-- SHORT TASK --
Copy out everything in the data from the line containing "Follow the mdibiolab" down to the line containing "1022x730 pixels. coord(937,692)", and replace "last move" with "first move" while leaving all else unchanged.

----------------

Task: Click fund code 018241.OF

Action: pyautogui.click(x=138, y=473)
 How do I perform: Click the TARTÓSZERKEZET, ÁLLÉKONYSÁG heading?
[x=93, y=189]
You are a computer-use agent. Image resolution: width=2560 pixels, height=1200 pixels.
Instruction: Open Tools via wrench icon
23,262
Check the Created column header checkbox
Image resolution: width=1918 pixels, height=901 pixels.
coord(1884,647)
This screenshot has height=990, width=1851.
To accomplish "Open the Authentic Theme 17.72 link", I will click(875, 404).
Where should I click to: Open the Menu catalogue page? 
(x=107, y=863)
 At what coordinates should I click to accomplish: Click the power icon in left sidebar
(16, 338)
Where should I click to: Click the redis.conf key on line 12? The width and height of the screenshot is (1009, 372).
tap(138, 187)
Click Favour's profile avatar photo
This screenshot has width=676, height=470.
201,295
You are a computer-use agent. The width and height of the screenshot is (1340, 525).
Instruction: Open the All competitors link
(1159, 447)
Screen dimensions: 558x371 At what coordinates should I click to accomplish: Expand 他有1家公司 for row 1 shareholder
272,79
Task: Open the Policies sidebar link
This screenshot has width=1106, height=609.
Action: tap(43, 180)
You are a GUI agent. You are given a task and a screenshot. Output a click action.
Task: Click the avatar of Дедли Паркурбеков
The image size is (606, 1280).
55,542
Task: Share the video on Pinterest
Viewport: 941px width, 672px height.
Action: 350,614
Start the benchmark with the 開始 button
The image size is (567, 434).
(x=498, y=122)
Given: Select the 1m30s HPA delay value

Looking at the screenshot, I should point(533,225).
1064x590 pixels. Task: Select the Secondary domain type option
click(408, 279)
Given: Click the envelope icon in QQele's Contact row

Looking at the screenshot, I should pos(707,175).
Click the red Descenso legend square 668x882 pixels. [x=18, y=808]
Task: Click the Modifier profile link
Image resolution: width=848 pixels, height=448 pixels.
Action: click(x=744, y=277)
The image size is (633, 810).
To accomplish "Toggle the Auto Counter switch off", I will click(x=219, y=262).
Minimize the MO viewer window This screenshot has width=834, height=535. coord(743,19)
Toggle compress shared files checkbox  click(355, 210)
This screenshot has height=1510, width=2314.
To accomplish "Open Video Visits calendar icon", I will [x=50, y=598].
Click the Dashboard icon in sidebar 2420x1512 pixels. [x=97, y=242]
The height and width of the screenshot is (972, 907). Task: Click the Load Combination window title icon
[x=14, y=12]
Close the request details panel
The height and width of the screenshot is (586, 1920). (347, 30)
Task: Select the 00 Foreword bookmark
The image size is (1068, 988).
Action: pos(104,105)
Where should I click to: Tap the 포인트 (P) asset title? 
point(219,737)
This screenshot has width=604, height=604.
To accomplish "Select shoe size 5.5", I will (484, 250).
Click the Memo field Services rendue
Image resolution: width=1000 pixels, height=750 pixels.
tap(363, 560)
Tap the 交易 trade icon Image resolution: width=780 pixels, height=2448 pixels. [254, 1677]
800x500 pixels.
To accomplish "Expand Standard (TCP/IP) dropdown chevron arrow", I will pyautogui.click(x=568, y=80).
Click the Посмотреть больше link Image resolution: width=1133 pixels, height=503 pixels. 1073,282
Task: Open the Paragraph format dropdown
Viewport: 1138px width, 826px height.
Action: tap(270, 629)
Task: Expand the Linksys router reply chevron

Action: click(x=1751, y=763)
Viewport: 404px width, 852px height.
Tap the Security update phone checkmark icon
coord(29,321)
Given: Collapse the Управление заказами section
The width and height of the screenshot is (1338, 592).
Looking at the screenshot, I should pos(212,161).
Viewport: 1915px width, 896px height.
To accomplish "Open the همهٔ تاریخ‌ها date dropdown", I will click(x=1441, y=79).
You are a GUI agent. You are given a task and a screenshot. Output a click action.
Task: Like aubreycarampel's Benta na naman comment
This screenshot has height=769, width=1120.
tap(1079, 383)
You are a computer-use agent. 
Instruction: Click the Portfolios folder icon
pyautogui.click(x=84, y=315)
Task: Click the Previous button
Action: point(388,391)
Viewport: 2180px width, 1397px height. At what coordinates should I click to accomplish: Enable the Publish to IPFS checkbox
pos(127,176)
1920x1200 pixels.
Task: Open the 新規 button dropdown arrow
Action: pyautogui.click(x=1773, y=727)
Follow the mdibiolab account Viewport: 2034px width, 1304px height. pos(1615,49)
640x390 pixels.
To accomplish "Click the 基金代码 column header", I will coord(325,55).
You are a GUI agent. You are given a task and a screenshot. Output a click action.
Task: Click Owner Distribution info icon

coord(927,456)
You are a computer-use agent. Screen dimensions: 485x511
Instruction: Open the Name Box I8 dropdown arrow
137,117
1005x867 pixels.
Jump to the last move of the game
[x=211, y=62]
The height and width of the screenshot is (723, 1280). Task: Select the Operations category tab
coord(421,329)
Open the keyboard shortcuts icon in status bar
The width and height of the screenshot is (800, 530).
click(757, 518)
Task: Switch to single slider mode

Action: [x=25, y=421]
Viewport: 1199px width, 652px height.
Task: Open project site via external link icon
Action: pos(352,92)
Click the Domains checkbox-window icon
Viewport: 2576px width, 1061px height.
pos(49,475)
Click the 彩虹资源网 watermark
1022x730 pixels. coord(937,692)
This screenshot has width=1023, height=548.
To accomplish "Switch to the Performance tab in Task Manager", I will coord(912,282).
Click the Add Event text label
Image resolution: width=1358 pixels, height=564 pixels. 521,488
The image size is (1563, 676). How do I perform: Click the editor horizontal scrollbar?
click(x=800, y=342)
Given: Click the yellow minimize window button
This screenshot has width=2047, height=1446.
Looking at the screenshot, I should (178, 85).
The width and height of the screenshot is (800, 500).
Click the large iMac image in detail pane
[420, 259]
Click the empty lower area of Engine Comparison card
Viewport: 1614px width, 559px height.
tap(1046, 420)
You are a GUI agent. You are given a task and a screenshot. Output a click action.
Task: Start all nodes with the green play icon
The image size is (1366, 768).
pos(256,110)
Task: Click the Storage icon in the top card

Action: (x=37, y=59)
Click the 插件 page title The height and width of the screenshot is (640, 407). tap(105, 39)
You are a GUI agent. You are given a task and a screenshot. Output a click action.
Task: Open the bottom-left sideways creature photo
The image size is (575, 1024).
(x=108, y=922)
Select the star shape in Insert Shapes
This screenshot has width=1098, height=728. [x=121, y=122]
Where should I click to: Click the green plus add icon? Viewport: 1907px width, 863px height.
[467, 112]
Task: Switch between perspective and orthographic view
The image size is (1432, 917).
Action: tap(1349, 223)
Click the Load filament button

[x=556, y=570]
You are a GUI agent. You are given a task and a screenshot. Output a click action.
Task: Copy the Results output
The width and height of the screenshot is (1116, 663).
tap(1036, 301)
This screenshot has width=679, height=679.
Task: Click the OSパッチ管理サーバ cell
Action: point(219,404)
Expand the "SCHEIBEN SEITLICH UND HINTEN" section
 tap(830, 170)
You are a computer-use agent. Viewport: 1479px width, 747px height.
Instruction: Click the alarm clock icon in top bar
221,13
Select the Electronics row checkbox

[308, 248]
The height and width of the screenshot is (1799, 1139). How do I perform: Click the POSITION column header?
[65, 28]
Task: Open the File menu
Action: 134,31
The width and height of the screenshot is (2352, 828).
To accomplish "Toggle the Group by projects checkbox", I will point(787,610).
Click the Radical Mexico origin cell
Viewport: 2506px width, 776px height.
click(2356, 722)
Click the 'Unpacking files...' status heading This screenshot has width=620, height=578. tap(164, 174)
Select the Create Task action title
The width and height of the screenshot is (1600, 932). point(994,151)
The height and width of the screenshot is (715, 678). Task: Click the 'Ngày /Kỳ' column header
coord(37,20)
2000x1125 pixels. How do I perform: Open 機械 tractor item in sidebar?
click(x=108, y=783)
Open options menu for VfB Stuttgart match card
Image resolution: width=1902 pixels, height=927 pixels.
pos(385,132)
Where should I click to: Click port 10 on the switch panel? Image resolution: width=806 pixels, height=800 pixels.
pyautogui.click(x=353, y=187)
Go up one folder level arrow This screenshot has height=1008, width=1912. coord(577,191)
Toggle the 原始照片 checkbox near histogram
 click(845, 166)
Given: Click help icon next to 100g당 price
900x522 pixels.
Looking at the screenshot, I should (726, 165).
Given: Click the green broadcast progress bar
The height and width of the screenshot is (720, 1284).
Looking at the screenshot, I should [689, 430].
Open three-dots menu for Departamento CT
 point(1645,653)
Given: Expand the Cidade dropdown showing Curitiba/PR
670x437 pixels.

----------------

-- THE ANSWER --
Follow the mdibiolab account Viewport: 2034px width, 1304px height. pos(1615,49)
640x390 pixels.
To accomplish "Click the 基金代码 column header", I will coord(325,55).
You are a GUI agent. You are given a task and a screenshot. Output a click action.
Task: Click Owner Distribution info icon

coord(927,456)
You are a computer-use agent. Screen dimensions: 485x511
Instruction: Open the Name Box I8 dropdown arrow
137,117
1005x867 pixels.
Jump to the first move of the game
[x=211, y=62]
The height and width of the screenshot is (723, 1280). Task: Select the Operations category tab
coord(421,329)
Open the keyboard shortcuts icon in status bar
The width and height of the screenshot is (800, 530).
click(757, 518)
Task: Switch to single slider mode

Action: [x=25, y=421]
Viewport: 1199px width, 652px height.
Task: Open project site via external link icon
Action: pos(352,92)
Click the Domains checkbox-window icon
Viewport: 2576px width, 1061px height.
pos(49,475)
Click the 彩虹资源网 watermark
1022x730 pixels. coord(937,692)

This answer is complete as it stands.